Gillian Ames sits with her and Nancy McArthur’s knitted teddy bears (Submitted photo)

Local knitters send teddy bears for international disaster relief

Gillan Ames and Nancy McArthur’s bears have been sent to Asia, Africa, and eastern Europe

Gillian Ames and Nancy McArthur are two of La Rosa Garden’s most avid knitters. The pair knit bears that get sent to the Compassionate Warehouse in Victoria, then to countries all around the world.

“We’re always delighted to get the bears. We use them for trauma counselling, and send them for comfort,” Compassionate Warehouse volunteer, Gloria Morneau said.

“They’re wonderful because we can tuck them in with our boxes. We don’t want to send boxes that will collapse or have a lot of space in them, so we put those in to buffer everything we’re sending, so people get little surprises when they open them.”

Ames and McArthur’s bears have gone to Jordan, the Philippines, Thailand, Malawi, Zimbabwe, Libya, Kenya, Tanzania, Mozambique, Zambia, the Ivory Coast, and Transnistria.

Morneau said that the bears are making a difference in the lives of children who receive them.

McArthur started making the bears two years ago after one of her friends at La Rosa got her into knitting them. The two bonded over the project and became close friends. Her friend later became ill and passed away. So, McArthur decided to take on the task of knitting bears, and recruiting other knitters at La Rosa to the cause.

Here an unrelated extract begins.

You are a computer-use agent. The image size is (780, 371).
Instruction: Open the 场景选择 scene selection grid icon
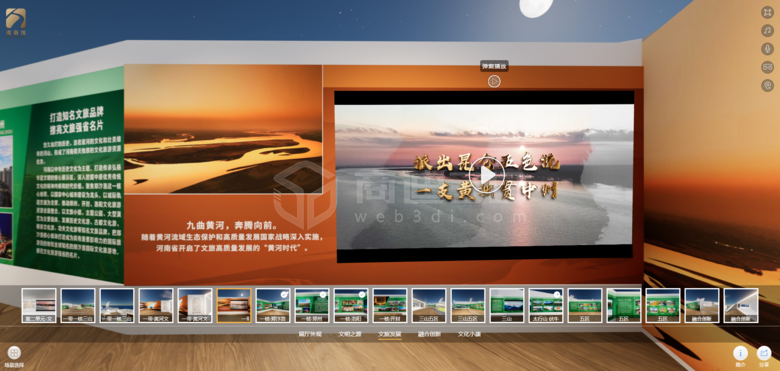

“I’m always doing something to keep my hands busy,” she said. “If I can grab knitters I’ll do it. I’ve just got to try and find them.”

McArthur also makes little knitted bunny companions to go with the bears, so the kids will have two toys to play with.

Ames was recruited by McArthur to make the bears. Since she began November 2018, she’s made 120 bears – 20 of which were made in 2020.

“Nancy was knitting them. I saw them and thought they looked interesting, so she gave me the instructions and it just went from there,” Ames said.

She only makes the bears ‘when the spirit moves’ her to do so. It takes Ames about eight-hours to make each bear, and she usually makes two bears in a week. Ames is happy that people are enjoying the bears.

“It just felt good to be able to share them,” Ames said. “To knit them to sell is no fun. That’s business. I wanted something that was just for fun.”

Despite her intentions not to sell the bears, Ames did sell a few. She donated the money directly to Compassionate Warehouse.

Ames said it was important for her to send the bears to areas where children have nothing, rather than sending them to local hospitals.

“We don’t realize how blessed we are here in Canada. We have so, so much,” she said.